Explanation: Correct: (B) The bicarbonate equilibrium is: CO2 + H2O ⇌ H2CO3 ⇌ H+ + HCO3-. When CO2 concentration rises, Le Chatelier's principle predicts the equilibrium shifts right to consume excess CO2. This produces more carbonic acid, which dissociates to release more H+ ions. The increase in H+ lowers blood pH. This is called respiratory acidosis. The respiratory system normally compensates by increasing breathing rate to expel more CO2 through the lungs. Option A incorrectly identifies bicarbonate as a base in this context; while HCO3- can act as a base, it is produced alongside H+, so pH drops.

Question 4. A researcher adds a small amount of strong acid to a buffered solution (pH 7.4) and to an unbuffered solution (pH 7.4). The buffered solution's pH drops from 7.4 to 7.3, while the unbuffered solution's pH drops from 7.4 to 4.9. Which of the following best explains the difference?

  • A) The buffer contains more water molecules, which dilute the added acid and prevent pH change.
  • B) The buffer contains salt ions that bind to the added acid molecules and prevent them from ionizing.
  • C) The buffer maintains pH by increasing its own temperature when acid is added, which shifts the equilibrium toward higher pH.
  • D) The buffer contains weak acid and conjugate base pairs that react with added H+ ions, absorbing them before they can substantially lower pH. ✓

Explanation: Correct: (D) A buffer consists of a weak acid and its conjugate base in equilibrium. When H+ ions are added, the conjugate base reacts with the excess H+ to form the weak acid, consuming the added H+ and preventing a large pH decrease. In the unbuffered solution, there is no such mechanism and the added H+ ions remain free, dramatically lowering the pH. Dilution (A) alone cannot account for such a small pH change in the buffered solution. Salt ions (B) do not have this acid-absorbing mechanism.
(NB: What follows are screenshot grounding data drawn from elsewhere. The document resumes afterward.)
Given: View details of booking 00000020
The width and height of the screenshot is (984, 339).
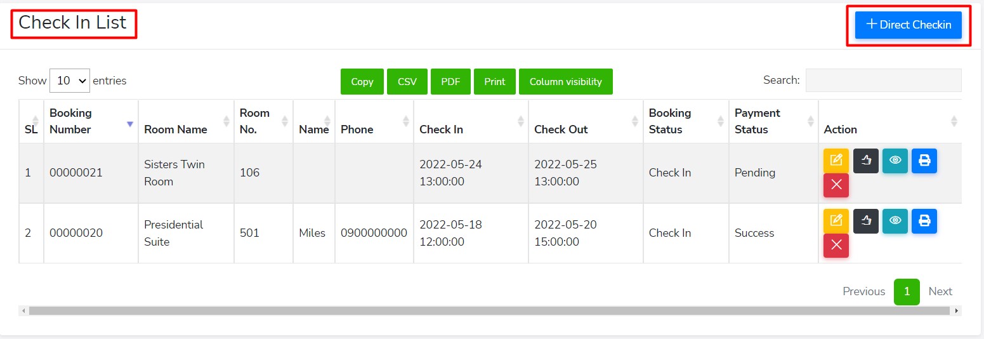Looking at the screenshot, I should (x=895, y=221).
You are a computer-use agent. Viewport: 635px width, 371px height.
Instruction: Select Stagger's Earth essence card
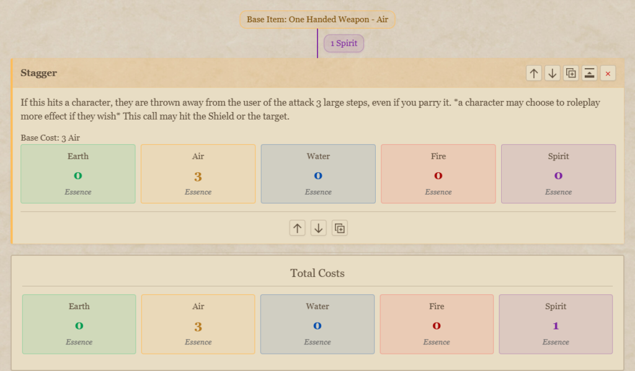(78, 174)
Question 5. A student is studying an enzyme that normally functions optimally at pH 7.4. When the solution is acidified to pH 5, enzyme activity drops to nearly zero. Which of the following provides the best molecular explanation for this loss of activity?
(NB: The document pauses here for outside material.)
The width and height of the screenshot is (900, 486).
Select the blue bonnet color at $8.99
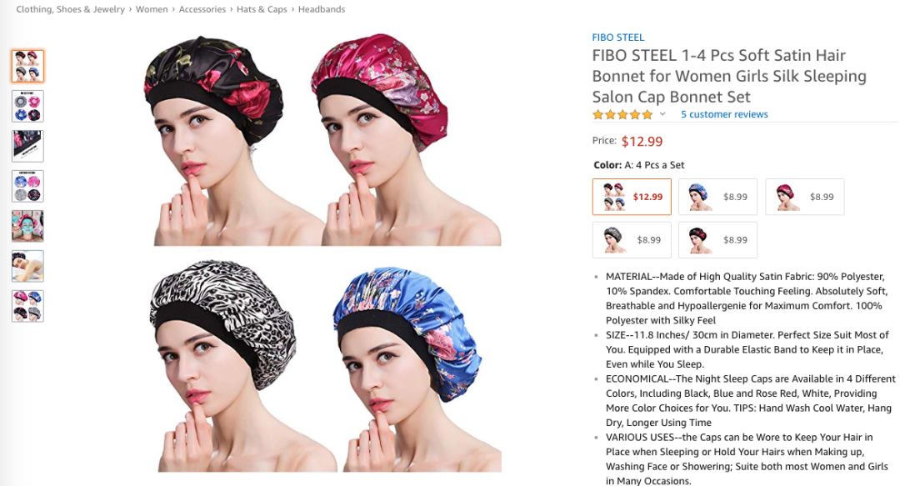coord(718,197)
  • A) At pH 5, the increased H+ concentration destroys the peptide bonds holding the enzyme's primary structure together.
  • B) At pH 5, the altered H+ concentration changes the ionization state of amino acid R groups in and around the active site, altering the active site's shape and charge distribution so that the substrate can no longer bind effectively. ✓
  • C) At a pH of 5, the enzyme is inactivated because the substrate is changed into a form that permanently blocks the active site, making enzyme activity depend on substrate damage rather than on changes to the enzyme's shape or charge.
  • D) At pH 5, the excess H+ ions compete directly with the enzyme's substrate for binding to the active site.
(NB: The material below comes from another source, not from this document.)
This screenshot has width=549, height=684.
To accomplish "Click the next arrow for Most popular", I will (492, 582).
Explanation: Correct: (B) Enzyme function depends on the precise three-dimensional shape of the active site, maintained by interactions among amino acid R groups. Many R groups contain ionizable side chains (e.g., carboxyl, amino, imidazole groups) whose charge depends on surrounding pH. When pH drops from the optimum, these R groups become protonated in ways that disrupt the interactions maintaining active site geometry. The substrate can no longer bind properly. Peptide bonds (A) are covalent bonds that are extremely stable under physiological pH conditions and are not hydrolyzed at pH 5. Option D describes competitive inhibition, which is a different mechanism.